Cuando la arena ya no es refugio

07 de Septiembre 2026 | Publicado por: Editorial Diario Concepción
Fotografía: Katherine Sanhueza

Cada 6 de septiembre, el Día Mundial de las Aves Playeras nos convoca a reflexionar sobre uno de los eslabones más delicados y determinantes de la biodiversidad y en el plano regional la efeméride cobra un matiz complejo.

La Región del Biobío alberga una red invaluable de humedales, estuarios y ecosistemas costeros que sirven de hogar permanente y escala migratoria para decenas de especies. Sin embargo, este patrimonio natural enfrenta hoy una vulnerabilidad sin precedentes, empujada por la expansión sin control de las actividades humanas.

Chile registra cerca de medio centenar de especies de aves playeras, de las cuales casi la mitad emprende travesías de escala hemisférica desde el hemisferio norte para alimentarse y reproducirse en nuestras costas.


Ejemplares como el zarapito, el pilpilén común o el chorlo nevado no solo representan la riqueza biológica de ecosistemas como Rocuant-Andalién, la desembocadura del Río Carampangue, Tubul-Raqui o la Península de Hualpén, sino que son verdaderos bioindicadores de la salud ambiental de nuestro entorno.

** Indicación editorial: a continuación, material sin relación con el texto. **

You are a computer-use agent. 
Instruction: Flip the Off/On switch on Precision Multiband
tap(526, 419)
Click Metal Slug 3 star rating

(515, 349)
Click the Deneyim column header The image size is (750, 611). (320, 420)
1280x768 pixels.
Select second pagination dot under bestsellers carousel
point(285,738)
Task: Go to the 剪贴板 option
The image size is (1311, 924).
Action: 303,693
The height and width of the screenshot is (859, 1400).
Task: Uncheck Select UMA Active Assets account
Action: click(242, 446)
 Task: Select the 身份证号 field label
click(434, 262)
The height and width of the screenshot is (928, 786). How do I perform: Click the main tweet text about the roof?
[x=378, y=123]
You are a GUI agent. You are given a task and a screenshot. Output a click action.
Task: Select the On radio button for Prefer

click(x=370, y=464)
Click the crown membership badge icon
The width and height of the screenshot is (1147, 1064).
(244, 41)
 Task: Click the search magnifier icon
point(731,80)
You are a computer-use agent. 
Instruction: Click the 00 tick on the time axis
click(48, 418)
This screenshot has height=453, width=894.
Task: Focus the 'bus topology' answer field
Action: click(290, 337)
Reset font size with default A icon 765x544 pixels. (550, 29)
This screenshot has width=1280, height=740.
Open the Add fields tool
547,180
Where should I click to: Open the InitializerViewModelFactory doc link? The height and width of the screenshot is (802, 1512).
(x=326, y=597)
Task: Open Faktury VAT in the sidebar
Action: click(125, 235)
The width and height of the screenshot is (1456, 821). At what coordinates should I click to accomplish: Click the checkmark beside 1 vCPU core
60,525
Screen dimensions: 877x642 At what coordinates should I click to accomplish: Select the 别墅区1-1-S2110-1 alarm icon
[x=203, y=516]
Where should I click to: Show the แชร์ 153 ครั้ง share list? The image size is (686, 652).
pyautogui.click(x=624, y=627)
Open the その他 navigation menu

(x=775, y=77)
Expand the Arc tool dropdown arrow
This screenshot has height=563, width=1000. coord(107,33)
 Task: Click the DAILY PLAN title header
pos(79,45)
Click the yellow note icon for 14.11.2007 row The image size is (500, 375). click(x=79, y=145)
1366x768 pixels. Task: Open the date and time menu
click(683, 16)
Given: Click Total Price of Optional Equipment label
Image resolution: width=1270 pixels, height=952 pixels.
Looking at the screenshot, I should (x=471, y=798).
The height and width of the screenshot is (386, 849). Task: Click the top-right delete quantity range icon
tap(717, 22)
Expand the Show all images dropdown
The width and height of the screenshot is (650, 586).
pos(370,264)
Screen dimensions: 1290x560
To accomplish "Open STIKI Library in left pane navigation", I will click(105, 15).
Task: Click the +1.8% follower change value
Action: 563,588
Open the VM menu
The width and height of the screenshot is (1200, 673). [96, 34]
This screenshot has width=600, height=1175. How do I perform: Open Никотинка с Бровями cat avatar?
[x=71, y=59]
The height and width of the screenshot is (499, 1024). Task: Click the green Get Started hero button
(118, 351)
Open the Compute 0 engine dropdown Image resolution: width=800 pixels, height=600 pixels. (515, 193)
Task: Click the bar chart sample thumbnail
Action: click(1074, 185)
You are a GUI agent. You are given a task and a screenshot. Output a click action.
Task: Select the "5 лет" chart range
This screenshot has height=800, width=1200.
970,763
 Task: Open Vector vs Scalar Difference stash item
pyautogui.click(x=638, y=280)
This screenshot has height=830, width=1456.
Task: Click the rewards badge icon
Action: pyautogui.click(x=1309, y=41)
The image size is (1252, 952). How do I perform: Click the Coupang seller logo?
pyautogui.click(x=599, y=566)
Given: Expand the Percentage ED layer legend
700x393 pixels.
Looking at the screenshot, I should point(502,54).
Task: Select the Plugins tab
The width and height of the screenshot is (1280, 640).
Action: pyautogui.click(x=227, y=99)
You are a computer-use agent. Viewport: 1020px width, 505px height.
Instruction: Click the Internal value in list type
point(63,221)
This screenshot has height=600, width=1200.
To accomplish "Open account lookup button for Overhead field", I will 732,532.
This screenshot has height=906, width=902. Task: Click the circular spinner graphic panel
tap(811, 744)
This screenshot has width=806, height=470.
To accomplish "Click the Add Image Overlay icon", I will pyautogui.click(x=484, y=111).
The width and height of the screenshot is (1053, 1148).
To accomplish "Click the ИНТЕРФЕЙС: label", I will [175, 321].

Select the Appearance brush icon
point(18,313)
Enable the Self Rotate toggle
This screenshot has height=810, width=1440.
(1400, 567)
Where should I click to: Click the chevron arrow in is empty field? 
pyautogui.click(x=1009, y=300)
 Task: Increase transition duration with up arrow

Su presencia equilibra las poblaciones de invertebrados, redistribuye nutrientes y sostiene la productividad de los espacios naturales de los cuales depende la propia comunidad.

Lamentablemente, a nivel científico se confirma una realidad alarmante, como es la pérdida de un tercio de la población mundial de aves playeras migratorias. En el ámbito local, la amenaza se traduce en presiones concretas e inmediatas. El tránsito ilegal de vehículos motorizados sobre playas y dunas destruye nidos y áreas de reproducción. A ello se suma la contaminación, la sobreintervención del borde costero y un problema tan cotidiano como severo: la presencia de perros sin supervisión ni correa, cuya sola presencia altera los ciclos de descanso, alimentación y nidificación de especies ya empujadas al límite de la supervivencia.


Si bien existen instrumentos estatales como la Estrategia Nacional de Conservación de Aves y un marco legislativo que busca endurecer sanciones a la incivilidad en los litorales, las herramientas normativas resultan insuficientes cuando no van acompañadas de una profunda responsabilidad comunitaria e institucional. La protección de estos frágiles espacios no es una tarea exclusiva de investigadores u organizaciones ambientalistas, también constituye un deber ético del cual nadie puede sustraerse.

Mantener el motor apagado en la duna, sujetar a las mascotas y respetar el espacio de la vida silvestre no son solo sugerencias de cortesía. Lo anterior, representa el estándar mínimo de civilidad que exige nuestro tiempo. En ese contexto, se debe asumir una tutela activa del patrimonio natural.